Dataset entries:
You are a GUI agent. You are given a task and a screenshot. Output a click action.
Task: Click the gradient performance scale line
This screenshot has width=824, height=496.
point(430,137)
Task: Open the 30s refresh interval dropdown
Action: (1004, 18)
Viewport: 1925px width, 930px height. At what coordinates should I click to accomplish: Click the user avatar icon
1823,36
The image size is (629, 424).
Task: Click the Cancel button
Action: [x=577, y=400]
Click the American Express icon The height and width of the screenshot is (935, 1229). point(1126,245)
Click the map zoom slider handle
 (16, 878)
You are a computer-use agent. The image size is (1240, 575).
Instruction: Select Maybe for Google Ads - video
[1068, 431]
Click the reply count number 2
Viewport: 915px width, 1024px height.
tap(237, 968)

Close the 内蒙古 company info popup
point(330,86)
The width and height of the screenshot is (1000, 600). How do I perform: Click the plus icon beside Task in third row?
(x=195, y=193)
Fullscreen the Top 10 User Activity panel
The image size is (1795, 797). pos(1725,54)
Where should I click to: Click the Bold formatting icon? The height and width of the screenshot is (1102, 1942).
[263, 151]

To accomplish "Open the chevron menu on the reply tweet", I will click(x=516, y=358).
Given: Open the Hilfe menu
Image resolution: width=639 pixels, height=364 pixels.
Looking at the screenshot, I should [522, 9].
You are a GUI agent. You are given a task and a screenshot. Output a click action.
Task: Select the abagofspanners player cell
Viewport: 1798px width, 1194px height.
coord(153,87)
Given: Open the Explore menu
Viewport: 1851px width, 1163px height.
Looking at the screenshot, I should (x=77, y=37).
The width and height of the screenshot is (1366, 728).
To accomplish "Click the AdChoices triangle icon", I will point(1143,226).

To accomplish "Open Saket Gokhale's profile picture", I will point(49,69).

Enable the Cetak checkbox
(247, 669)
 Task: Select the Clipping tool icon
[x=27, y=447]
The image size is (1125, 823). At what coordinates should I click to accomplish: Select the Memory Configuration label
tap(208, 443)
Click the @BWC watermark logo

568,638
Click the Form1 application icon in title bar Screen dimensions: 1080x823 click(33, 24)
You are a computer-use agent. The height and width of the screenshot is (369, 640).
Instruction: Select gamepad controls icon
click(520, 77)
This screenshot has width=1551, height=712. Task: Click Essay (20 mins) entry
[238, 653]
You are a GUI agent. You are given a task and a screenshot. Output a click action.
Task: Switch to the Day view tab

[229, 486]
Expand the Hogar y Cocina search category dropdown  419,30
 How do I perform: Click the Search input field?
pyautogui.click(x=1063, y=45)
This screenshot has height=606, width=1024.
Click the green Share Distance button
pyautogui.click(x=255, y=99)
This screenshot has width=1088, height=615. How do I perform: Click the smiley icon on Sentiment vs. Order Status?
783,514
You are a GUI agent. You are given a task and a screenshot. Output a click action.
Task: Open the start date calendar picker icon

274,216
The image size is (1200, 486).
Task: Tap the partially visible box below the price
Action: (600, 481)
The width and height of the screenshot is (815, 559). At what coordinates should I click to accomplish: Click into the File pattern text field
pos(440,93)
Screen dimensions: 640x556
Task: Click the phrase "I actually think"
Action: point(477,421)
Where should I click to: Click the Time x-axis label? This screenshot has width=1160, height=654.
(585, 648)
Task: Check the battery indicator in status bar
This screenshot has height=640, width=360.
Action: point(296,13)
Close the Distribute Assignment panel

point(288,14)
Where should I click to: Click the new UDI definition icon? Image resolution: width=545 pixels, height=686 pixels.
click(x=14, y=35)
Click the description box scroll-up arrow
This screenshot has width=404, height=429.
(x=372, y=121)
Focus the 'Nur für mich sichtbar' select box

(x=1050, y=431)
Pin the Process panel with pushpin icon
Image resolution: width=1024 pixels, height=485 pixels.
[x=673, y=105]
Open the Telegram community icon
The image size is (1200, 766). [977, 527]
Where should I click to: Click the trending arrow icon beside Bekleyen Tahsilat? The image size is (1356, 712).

▶ **AIM OF THE EXERCISE**:
Copy exactly the lines that begin with the one containing "Open the Telegram community icon" and continue to the end of the records, both included, and nothing more.

▶ **REPLY**:
Open the Telegram community icon
The image size is (1200, 766). [977, 527]
Where should I click to: Click the trending arrow icon beside Bekleyen Tahsilat? The image size is (1356, 712).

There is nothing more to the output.